Podcast Transcriber

Overview

The Podcast Transcriber project is designed to automate the process of transcribing podcast episodes and managing those transcripts. It allows users to submit transcription jobs, check their statuses, and handle the resulting transcripts. This tool is particularly useful for podcast creators who need to efficiently manage transcripts, synchronize them with audio, or edit content.

Technologies

  • AWS Transcribe - for transcriptions
  • ChatGPT for polishing the results

How to Use

Programmatic Approach

  1. Submit a Transcription Job: Use the submit_transcribe_job.py script to submit a new transcription job. This script downloads an audio file from YouTube using the provided YouTube video ID, uploads it to an S3 bucket, and starts a transcription job.

    python submit_transcribe_job.py <youtube_video_id>
  2. Check Transcription Job Status: Use the check_transcribe_jobs.py script to check the status of ongoing transcription jobs. This helps you monitor whether your submitted jobs are complete and ready for processing.

    python check_transcribe_jobs.py
  3. Process Transcripts: Once transcripts are ready, they are stored in the transcripts/raw directory. These files are plain text with time-coded entries to synchronize with the podcast audio.

Post-Processing the Transcripts

After transcription jobs are completed, the resulting transcripts are saved in the transcripts/raw directory. These files include timecodes that allow for easy navigation and editing. To refine and finalize these transcripts, use ChatGPT as follows:

  1. Editing with ChatGPT:

    Open each transcript file and use ChatGPT to refine and edit the text. Follow the "Prompt for Correcting" in the prompt.md file to:

    • Remove unnecessary filler words.
    • Correct grammatical errors and improve sentence clarity.
    • Use specific names for the host and guest.
    • Keep the structure with timestamps for synchronization.

    Refer to the Prompt for Correcting section in the prompt.md file for detailed instructions on how to use this prompt.

  2. Creating Titles and Sections:

    • Use ChatGPT to generate a structured outline with titles for key topics discussed in the podcast. Follow the "Prompt for Titles" in the prompt.md file to create topic titles and provide timestamps.

    Refer to the Prompt for Titles section in the prompt.md file for detailed instructions on how to use this prompt.

Using GitHub Actions

This project supports automation through GitHub Actions, allowing users to submit transcription jobs and check job statuses directly from the GitHub interface.

  1. Submit a Transcription Job via GitHub Actions:

    • Navigate to the "Actions" tab in your GitHub repository.
    • Select the "Submit Transcribe Job" workflow from the list of available workflows.
    • Click on the "Run workflow" button.
    • Provide the required YouTube ID for the audio file you wish to transcribe and start the workflow.

    The workflow is defined in .github/workflows/submit_transcribe_job.yml and will automatically handle the submission of a new transcription job using the provided YouTube ID.

  2. Check Transcription Job Status via GitHub Actions:

    • Navigate to the "Actions" tab in your GitHub repository.
    • Select the "Check Transcribe Jobs" workflow.
    • Click on the "Run workflow" button to manually trigger a check on the transcription job statuses.

    The workflow is defined in .github/workflows/check_transcribe_jobs.yml and will run the check_transcribe_jobs.py script to update the status of ongoing jobs.

Environment Variables

For both programmatic and GitHub Actions usage, ensure that the following environment variables are set (typically in the GitHub Secrets for GitHub Actions):

  • AWS_ACCESS_KEY_ID
  • AWS_SECRET_ACCESS_KEY
  • AWS_DEFAULT_REGION
  • AWS_REGION
  • S3_BUCKET (default: podcast-audio-storage)

These are used to authenticate and interact with the cloud services handling the transcription jobs.

File Descriptions

  • .envrc_template: Template for environment variables.
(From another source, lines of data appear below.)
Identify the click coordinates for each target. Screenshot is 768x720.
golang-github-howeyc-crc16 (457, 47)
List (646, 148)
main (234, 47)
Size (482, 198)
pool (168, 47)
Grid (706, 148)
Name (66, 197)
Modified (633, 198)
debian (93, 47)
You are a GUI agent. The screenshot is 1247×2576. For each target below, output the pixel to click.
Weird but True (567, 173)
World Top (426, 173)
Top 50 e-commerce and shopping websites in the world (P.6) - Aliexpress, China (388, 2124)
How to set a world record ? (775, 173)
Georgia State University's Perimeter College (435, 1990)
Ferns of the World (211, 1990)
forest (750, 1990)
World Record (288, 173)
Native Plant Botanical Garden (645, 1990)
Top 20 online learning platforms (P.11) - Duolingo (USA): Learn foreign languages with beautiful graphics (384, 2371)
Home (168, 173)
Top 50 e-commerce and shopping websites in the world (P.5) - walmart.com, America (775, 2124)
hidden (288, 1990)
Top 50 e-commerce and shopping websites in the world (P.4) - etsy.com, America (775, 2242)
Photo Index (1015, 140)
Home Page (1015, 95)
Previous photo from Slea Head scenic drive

It should be copied to .envrc and filled with necessary configuration details like API keys.
  • .github/: Contains GitHub workflows for automating tasks such as testing and deployment.
  • Pipfile & Pipfile.lock: Define the Python environment and dependencies needed to run the project.
  • check_transcribe_jobs.py: Script to check the status of transcription jobs submitted to the external service.
  • jobs/: Directory to store job-related metadata and temporary files.
  • prompt.md: Contains the prompt or instructions for the transcription process, including sections for correcting transcripts and generating titles.
  • submit_transcribe_job.py: Script to submit new transcription jobs.
  • transcripts/raw/: Directory for storing raw text transcripts with timecodes.

Getting Started

  1. Clone the repository:

    git clone <repository_url>
    cd podcast-transcriber-main
  2. Install dependencies using Pipenv:

    pipenv install
  3. Set up environment variables by copying .envrc_template to .envrc and filling in the required API keys and settings.

  4. Run transcription jobs and manage transcripts as outlined in the usage section.

Contributing

Contributions are welcome! Please create a new branch for each feature or bug fix, and submit a pull request for review.